Environmental activists rallied Friday in downtown Raleigh because they say North Carolina legislators and regulators are not protecting rural communities and people of color enough from industrial and agricultural pollution.
About 40 people gathered in front of the Legislative Building and then marched two blocks to the headquarters of the state Department of Environmental and Natural Resources. The protesters were connected to the North Carolina Environmental Justice Network, which was holding its 15th annual justice summit in Whitakers through Saturday.
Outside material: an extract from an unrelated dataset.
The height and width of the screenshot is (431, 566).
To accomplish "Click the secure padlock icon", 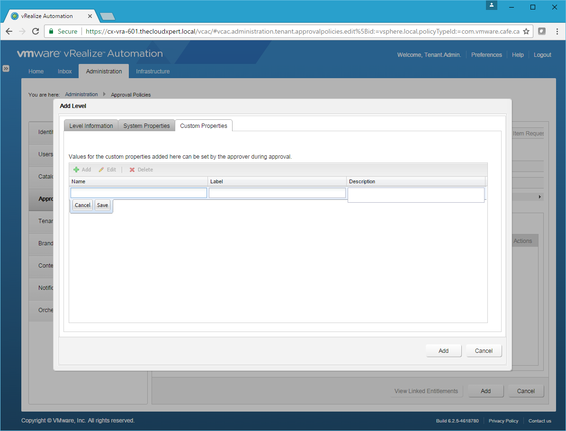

Network executive director Gary Grant said the group is worried about legislation the General Assembly has passed recently. Minority communities should be treated equally with other parts of North Carolina on clean air and water when it comes to setting standards for approving environment permits, Grant said.
"We just want them to know we are not asleep, that we are wide awake and we're watching and we want our communities protected just as well as the gated communities," Grant said.
The Republican-led legislature approved and Gov. Pat McCrory signed into law bills this year that environmental groups says are bad for groundwater supplies and local governments that want to enact environmental rules that are tougher than state law. Regulations permitting landfills and dump trucks carrying trash also were eased slightly. Some protesters are worried about upcoming rules to regulate fracking, a process to capture natural gas.
The network grew from local opposition in the early 1990s to hog farm operations in two northeastern counties. Grant said animal waste generated from those operations contribute to health problems of residents and are a nuisance.
The event was billed as a "rally to end environmental racism" because they allege state policies and permits allow industries to pollute without regard to the health of residents or their property values.